With respect to question 1, Scalia makes a powerful argument that "Exchange established by the State" doesn't mean "Exchange established by the State or the Federal government." After all, reading the provision as the Court does effectively reads the words "by the State" out of Section 36B entirely--something that textualists are generally loath to do. (Regarding matt30's comment about Section 18041's "such Exchange" language and the statutory definition of "Exchange," that may show that the statute considers a Federal Exchange to be "established . . . under [Section 18031]." But it doesn't show that the statute considers a Federal Exchange to be "established by the State.")

With respect to question 2, a reasonable Congress may well have restricted subsidies to state-established exchanges in order to induce states to create their own. Even if this Congress didn't, or even if the gambit proved unworkable because a lot of states didn't bite, that doesn't make Scalia's reading absurd.

So I think Scalia is being perfectly true to textualism, and that you're really criticizing him for not being enough of a purposivist.

Shag from Brookline said...

Publius the C's "Also, I think Scalia would take issue with the idea that 'judges should assume that the legislature consists of reasonable people pursuing reasonable ends reasonably.'" addresses Scalia's dissent in King. Compare Scalia's dissent in Obergefell the next day with his attack upon the Court membership as undemocratic, elitist, unelected, etc. Of course Scalia is a member of the Court, so is he being critical of himself as well? Groucho Marx's "I refuse to join a club that would have me as a member" suggests that maybe it's time for Scalia to become a Marxist and exit, stage right. Or stay on the Court as a neo-anarchist.

Tam Ho said...

Great post, Prof. Dorf. To pick up on your point at the end, the unbridled hypocrisy of Scalia is just impressive for someone who fancies himself a principled man to the core. And his tone, unbelievably, seems to be getting worse lately (e.g., "Words no longer have meaning.") Scalia is indignantly accusing liberals of exercising legal realism in furtherance of political ideology? To paraphrase his dissent in Obergefell - after Bush. v. Gore, really?! This is like Tom Brady not merely reporting another quarterback for deflating footballs, but then publishing an open letter lamenting the moral bankruptcy of contemporary American sports and the general decline of civilization. (Though that comparison is probably unfair to Brady, who hasn't actually stooped to telling the public to "get over deflategate already.")
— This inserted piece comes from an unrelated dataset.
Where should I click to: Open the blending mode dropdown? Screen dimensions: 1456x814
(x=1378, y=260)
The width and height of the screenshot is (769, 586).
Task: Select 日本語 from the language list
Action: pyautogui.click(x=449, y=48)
AND YET, Scalia remains, on account of these petulant dissents, the literary darling of the (to echo a point Prof. Buchanan has often made) supposedly "liberal" media. As this Gawker post points out, "[t]here is a now-familiar ritual performed by liberal commentators and journalists following Supreme Court decisions that go their way: The praising of Associate Justice Antonin Scalia’s blistering dissents." I would look forward to a law review article by you and Prof. Buchanan taking down Scalia and the "liberal" media's perpetuation of his image as sort of "the Great Dissenter" of our era.